Professional Judgment

Standard of care is a legal concept that describes what is expected of a reasonable and prudent healthcare practitioner. It means a provider is reasonably competent and reasonably aware of suicide literature. It means a provider has done a systematic suicide assessment, getting all the information needed to protect a patient. Professional judgment can fall below the accepted standard of care when the nurse or clinician:

  • Kept poor records.
  • Has no documented reasoning.
  • Did not “think on the record.”
  • Has no reasonable explanations for the failure to intervene and protect the patient.
  • Engaged in standard care (everyone does it) v. standard of care.

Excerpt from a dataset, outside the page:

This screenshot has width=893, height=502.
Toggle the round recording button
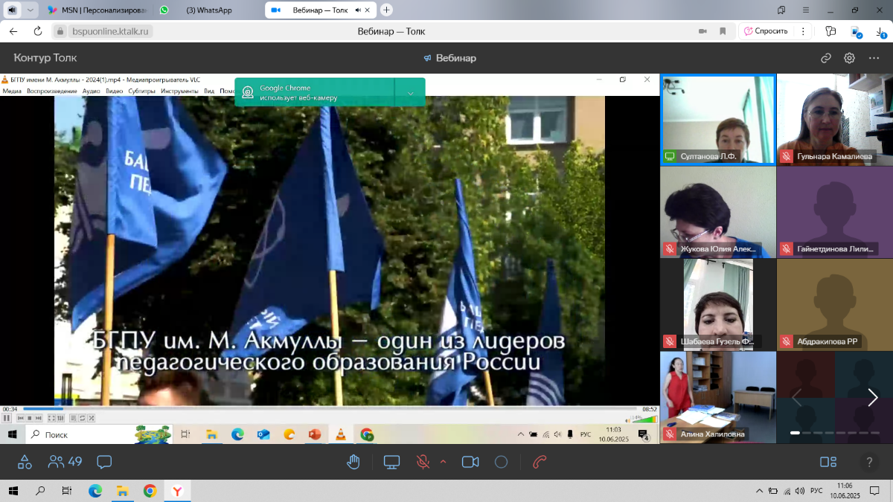tap(501, 462)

    Simpson, Berman, Stefan, 2015

To avoid the risk of jeopardizing—or even losing a nursing license—it is essential that nurses (and nursing students) follow the scope and standards of practice set forth by their state’s Nurse Practice Act as well as their organization’s policies, procedures, and protocols (Ernstmeyer & Christman, 2021).

Patient Confidentiality

For patients who screen positive for suicide ideation and deny or minimize suicide risk or decline treatment, obtain corroborating information by requesting the patient's permission to contact friends, family, or outpatient treatment providers. If the patient declines consent, HIPAA permits a clinician to make these contacts without the patient's permission when the clinician believes the patient may be a danger to self or others.

Sentinel Event Alert, The Joint Commission, Issue 56, February 24, 2016

Patient confidentiality is a major legal consideration—especially in the event of a co-worker’s suicide or suicide attempt. Every person has the right to have personal, identifiable medical information kept private. This right is protected by federal regulations under the Health Insurance Portability and Accountability Act (HIPAA). HIPAA regulations extend beyond medical records and apply to patient information shared with others (Ernstmeyer & Christman, 2021).

Posting to social media sites has the potential to put nurses and other healthcare providers in legal jeopardy. Information related to co-workers, patients, patient care, or the healthcare organization should never be posted on social media. Healthcare workers (and students) who violate this guideline can lose their jobs, may face legal action, or can be disciplined or expelled from their nursing program (Ernstmeyer & Christman, 2021).